Publicado en: ABC
Por: Karina Sainz Borgo
En sus novelas algo pasa o deja de pasar por acción fortuita. De repente, sin aviso. Para Auster todo es accidente: el del coche que deja sin familia a David Zimmer en ‘El libro de las ilusiones’, pero también es juego, por ejemplo el baseball en ‘4, 3, 2, 1’ o la magia, el cine, el ilusionismo o el doble. En su obra cobra importancia la naturaleza lúdica y azarosa implícita en el relato y sus reglas. Así lo exploró en ‘Leviatán’, en cuyas páginas el lector se asoma a la vida de un misterioso hombre, Benjamin Sachs, a través del relato que de él hace su mejor amigo y alter ego Peter Aaron.
***
> INSTRUCCIÓN DE TRABAJO: Por favor, repite sin cambios el fragmento del texto sobre la obra de Auster desde "Publicado en: ABC" hasta "ego Peter Aaron.", incluidas ambas partes. Básate únicamente en el texto.

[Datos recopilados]
***
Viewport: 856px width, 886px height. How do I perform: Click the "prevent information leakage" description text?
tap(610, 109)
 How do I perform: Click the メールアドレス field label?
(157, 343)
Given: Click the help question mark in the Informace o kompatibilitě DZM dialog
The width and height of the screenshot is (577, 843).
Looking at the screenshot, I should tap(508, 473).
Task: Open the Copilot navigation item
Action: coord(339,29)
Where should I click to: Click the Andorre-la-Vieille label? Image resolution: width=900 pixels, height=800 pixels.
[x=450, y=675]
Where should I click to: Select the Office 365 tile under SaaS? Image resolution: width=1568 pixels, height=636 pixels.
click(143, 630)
***
> RESPUESTA:
Publicado en: ABC
Por: Karina Sainz Borgo
En sus novelas algo pasa o deja de pasar por acción fortuita. De repente, sin aviso. Para Auster todo es accidente: el del coche que deja sin familia a David Zimmer en ‘El libro de las ilusiones’, pero también es juego, por ejemplo el baseball en ‘4, 3, 2, 1’ o la magia, el cine, el ilusionismo o el doble. En su obra cobra importancia la naturaleza lúdica y azarosa implícita en el relato y sus reglas. Así lo exploró en ‘Leviatán’, en cuyas páginas el lector se asoma a la vida de un misterioso hombre, Benjamin Sachs, a través del relato que de él hace su mejor amigo y alter ego Peter Aaron.